*INSTRUCTIONS TO FOLLOW*. Turn the paragraph in the article on Obama and abortion survivors that begins "We recently posted an article" into a short bulleted list that keeps its main facts.

====== GIVEN TEXT

Obama and Abortion Survivors: Clarifying the Record

Dr. Paul Kengor and Jarrett Skorup | Grove City College | Updated: Aug 25, 2008

Obama and Abortion Survivors: Clarifying the Record


August 25, 2008

We recently posted an article at National Review on the controversy over Barack Obama’s votes in the Illinois legislature on a statewide version of the federal Born Alive Infant Protection Act (BAIPA)—i.e., legislation requiring medical personnel to provide treatment to infants who unexpectedly survive abortion procedures. Our point was to clarify the record and to add a crucial “rest of the story” that is still being missed: how this legislation sailed right through the Illinois legislature once its primary obstacle—Barack Obama—left the Illinois Senate for the U.S. Senate. In both senates, Illinois and the United States, the born-alive legislation was passed unanimously, but only in the absence of Senator Barack Obama.  

This issue is really heating up now, as Obama addressed the subject two weekends ago in a question from CBN’s David Brody. A major witness now being featured on news shows is Jill Stanek, the nurse at Christ Hospital in Oak Lawn, Illinois, where babies were aborted and those that survived were left to die. We interviewed Stanek at length for our article.

Obama, hailed for being smooth and articulate, fumbles and bumbles when forced to answer these questions on human life. He is clearly uncomfortable on this terrain, sensing how badly his track record is now hurting him. Here’s the latest on this issue:

Speaking of Evangelicals, Catholics, and the National Right to Life Committee, David Brody noted to Obama that “they’re basically saying they felt like you misrepresented your position on that bill [the Illinois version of BAIPA].” Obama dove right in: “Let me clarify this right now … because they have not been telling the truth. And I hate to say that people are lying, but here’s a situation where folks are lying.”

Obama explained: “I have said repeatedly that I would have been completely in, fully in support of the federal bill that everybody supported, which was to say that you should provide assistance to any infant that was born, even if it was as a consequence of an induced abortion. That was not the bill that was presented at the state level. What that bill also was doing was trying to undermine Roe vs. Wade…. So for people to suggest that I … [was] somehow in favor of withholding life-saving support from an infant born alive is ridiculous. It defies commonsense and it defies imagination, and for people to keep on pushing this is offensive and it’s an example of the kind of politics that we have to get beyond.”

Obama claimed that these “people” had “misrepresented my positions repeatedly, even after they know that they’re wrong. And that’s what’s been happening.”

So, what’s the answer here?

First off, the two bills, the federal BAIPA and the Illinois version, were in fact identical. We have read them. They differ only in the words “America” and “Illinois.”

============
====== DATA LISTING

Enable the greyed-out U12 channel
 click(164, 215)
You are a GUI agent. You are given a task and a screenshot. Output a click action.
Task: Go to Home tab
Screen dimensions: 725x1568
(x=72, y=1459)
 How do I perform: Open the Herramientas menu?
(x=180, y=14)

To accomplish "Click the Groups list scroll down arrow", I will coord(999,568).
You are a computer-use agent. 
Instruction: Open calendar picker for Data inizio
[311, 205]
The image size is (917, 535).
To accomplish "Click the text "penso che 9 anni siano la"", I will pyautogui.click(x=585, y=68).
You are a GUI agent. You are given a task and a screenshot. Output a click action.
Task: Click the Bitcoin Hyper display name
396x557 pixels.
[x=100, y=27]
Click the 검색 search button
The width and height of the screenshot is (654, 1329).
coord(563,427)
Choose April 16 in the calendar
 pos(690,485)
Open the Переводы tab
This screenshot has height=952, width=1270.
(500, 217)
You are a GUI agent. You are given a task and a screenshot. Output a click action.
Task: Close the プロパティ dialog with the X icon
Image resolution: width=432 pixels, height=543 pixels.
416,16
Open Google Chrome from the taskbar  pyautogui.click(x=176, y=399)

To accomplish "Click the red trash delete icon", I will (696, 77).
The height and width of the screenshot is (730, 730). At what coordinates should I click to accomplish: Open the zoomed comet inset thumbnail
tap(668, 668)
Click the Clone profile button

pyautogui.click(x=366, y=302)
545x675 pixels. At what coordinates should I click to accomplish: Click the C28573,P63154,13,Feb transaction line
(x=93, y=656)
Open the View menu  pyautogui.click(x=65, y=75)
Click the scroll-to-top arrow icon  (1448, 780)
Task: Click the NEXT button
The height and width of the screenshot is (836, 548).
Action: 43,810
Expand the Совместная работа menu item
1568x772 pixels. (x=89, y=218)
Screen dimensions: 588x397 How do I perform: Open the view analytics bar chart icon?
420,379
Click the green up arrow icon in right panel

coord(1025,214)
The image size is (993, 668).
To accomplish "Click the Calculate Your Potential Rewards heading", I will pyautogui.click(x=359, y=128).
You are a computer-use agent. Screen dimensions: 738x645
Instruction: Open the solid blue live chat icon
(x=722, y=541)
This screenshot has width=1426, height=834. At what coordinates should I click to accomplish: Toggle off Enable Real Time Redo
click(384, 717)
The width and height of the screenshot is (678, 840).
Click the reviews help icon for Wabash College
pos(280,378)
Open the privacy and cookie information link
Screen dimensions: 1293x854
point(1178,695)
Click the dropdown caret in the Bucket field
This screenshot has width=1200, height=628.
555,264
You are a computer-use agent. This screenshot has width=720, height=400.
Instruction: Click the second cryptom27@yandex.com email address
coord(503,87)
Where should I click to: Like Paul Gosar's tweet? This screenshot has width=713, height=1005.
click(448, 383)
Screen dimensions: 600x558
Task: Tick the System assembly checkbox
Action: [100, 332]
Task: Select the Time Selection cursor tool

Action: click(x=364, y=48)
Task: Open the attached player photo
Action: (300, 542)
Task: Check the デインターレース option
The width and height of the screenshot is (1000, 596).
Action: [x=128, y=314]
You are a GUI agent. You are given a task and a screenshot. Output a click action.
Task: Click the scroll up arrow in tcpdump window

============

*ANSWER SPACE*.
- The authors posted a National Review article on Barack Obama's votes in the Illinois legislature on a state version of the federal Born Alive Infant Protection Act (BAIPA).
- That legislation requires medical personnel to treat infants who unexpectedly survive abortion procedures.
- Their aim was to clarify the record and add a point still being missed: the bill moved easily through the Illinois legislature once Obama, its primary obstacle, left the Illinois Senate for the U.S. Senate.
- In both the Illinois Senate and the U.S. Senate, the born-alive legislation passed unanimously, but only in Obama's absence.